Religion was mentioned throughout the novel, specially when the Bellwethers asked Oscar about his thinking and he expressed that he did not believe in anything. We can see in several sequences that Iris´ parents were overbearing with her, just the contrary to Eden´s situation. Eden had the support of his very peculiar parents no matter how ludicrous his ideas were. This distinction made the relationship between Iris and Eden even more difficult than it was and when Oscar met them, he realised that theirs was a strange bond, too cold for brotherhood.
To conclude, The Bellwether Revivals shows a lot of talent for a first novel.
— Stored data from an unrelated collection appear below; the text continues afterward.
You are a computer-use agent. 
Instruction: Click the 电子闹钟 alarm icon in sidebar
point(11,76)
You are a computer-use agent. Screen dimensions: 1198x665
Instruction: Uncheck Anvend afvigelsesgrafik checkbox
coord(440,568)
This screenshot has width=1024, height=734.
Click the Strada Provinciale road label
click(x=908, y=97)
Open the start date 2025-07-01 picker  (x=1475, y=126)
Instead of being broken into many different events, it focuses on a few intertwined events and dissects them. It analyses human behaviour in an original and unique way, mixing two aspects that have never been linked before in fiction: music and hypnotism.
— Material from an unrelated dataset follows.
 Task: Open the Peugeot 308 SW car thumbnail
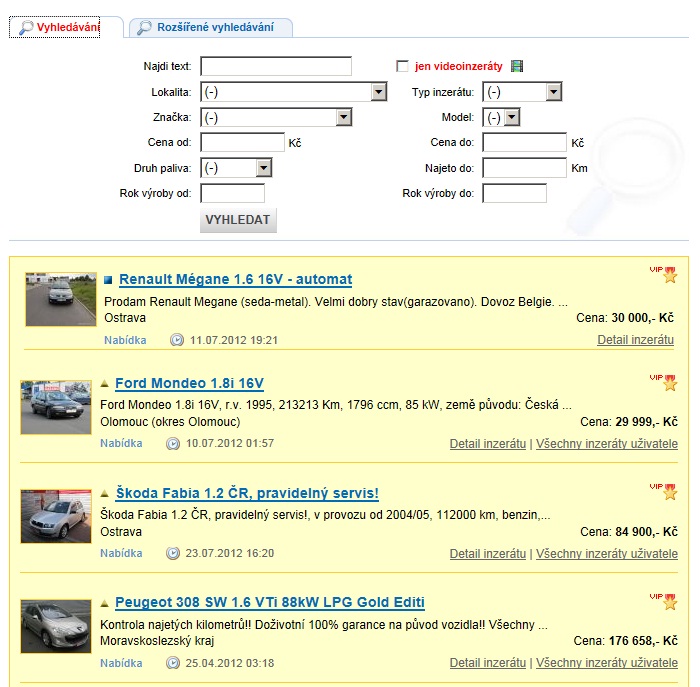pyautogui.click(x=56, y=626)
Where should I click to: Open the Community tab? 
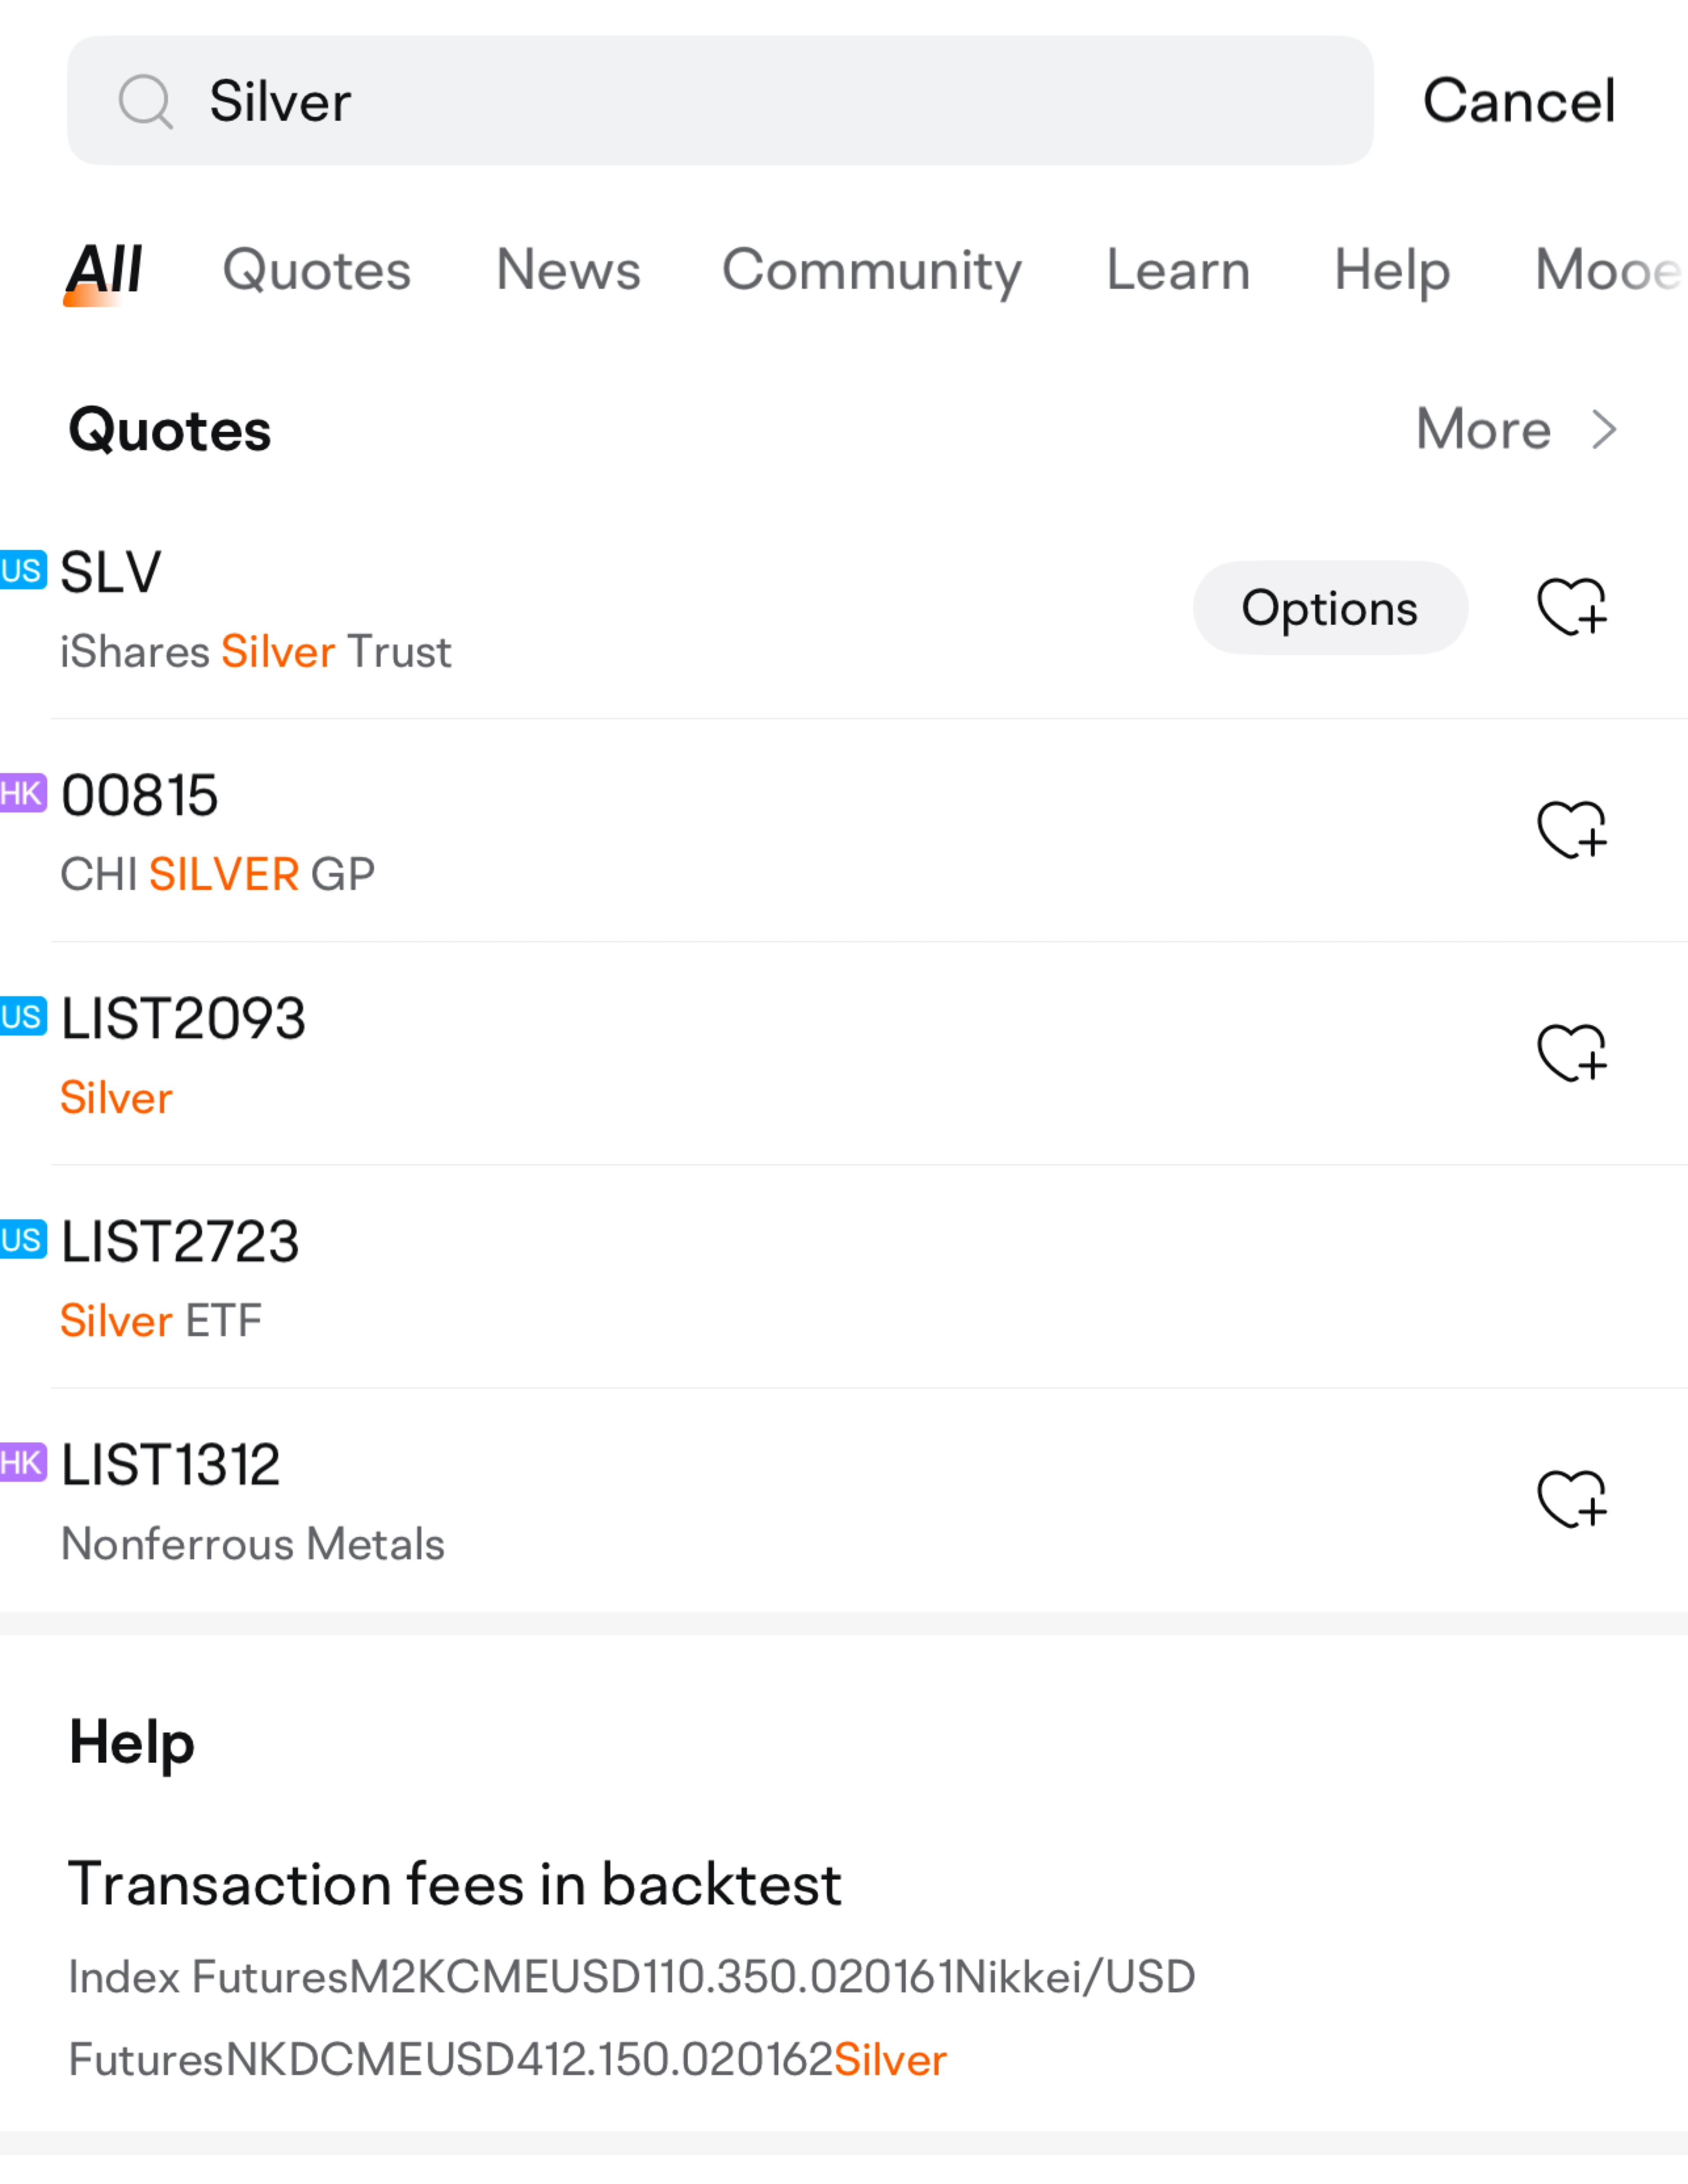coord(871,270)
Other books by the same author:
A Station on the Path to Somewhere Better
Blurb from the book:
For twenty years, Daniel Hardesty has borne the emotional scars of a childhood trauma which he is powerless to undo, which leaves him no peace.
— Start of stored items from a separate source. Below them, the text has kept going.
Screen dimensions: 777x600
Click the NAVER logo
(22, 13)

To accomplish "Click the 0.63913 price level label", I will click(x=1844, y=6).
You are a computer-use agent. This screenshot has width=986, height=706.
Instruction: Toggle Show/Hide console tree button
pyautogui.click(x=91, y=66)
One August morning in 1995, the young Daniel and his estranged father Francis – a character of ‘two weathers’, of irresistible charm and roiling self-pity – set out on a road trip to the North that seems to represent a chance to salvage their relationship. They have one shared interest – The Artifex, a children’s TV drama for which Fran works on set – and Daniel has been promised special access to the studio. But with every passing mile, the layers of Fran’s mendacity and desperation are exposed, pushing him to acts of violence that will define the rest of his son’s life.
The acclaimed author of The Ecliptic writes a novel of exceptional force and beauty about the bond between fathers and sons, about the invention and reconciliation of self – weaving a haunting story of violence and love.
Blurb from the book:
On a forested island off the coast of Istanbul stands Portmantle, a gated refuge for beleaguered artists. There, a curious assembly of painters, architects, writers and musicians strive to restore their faded talents. Elspeth Conroy (known as Knell) is a celebrated painter who has lost faith in her ability and fled the dizzying art scene of 1960s London. On the island, she spends her nights locked in her blacked-out studio, testing a strange new pigment for her elusive masterpiece.
But when a disaffected teenager named Fullerton arrives at the refuge, he disrupts its established routines. He is plagued by a recurring nightmare that steers him into danger, and Knell is left to pick apart the chilling mystery. Where did the boy come from, what is The Ecliptic, and how does it relate to their abandoned lives in England?
About the author of this book
Benjamin Wood grew up in northwest England. He holds an MFA in Creative Writing from the University of British Columbia, Canada.
His first novel The Bellwether Revivals was published by Simon & Schuster in 2012. It was shortlisted for the Costa First Novel Award and the Commonwealth Book Prize.
The Ecliptic was published in 2015 by Scribner, was shortlisted for the Encore Award for best second novel, and was a finalist for the Sunday Times PFD Young Writer of the Year Award in 2016.
His third novel A Station on the Path to Somewhere Better will be published in June 2018.
Benjamin is currently a Lecturer in Creative Writing. He lives in Surrey with his family.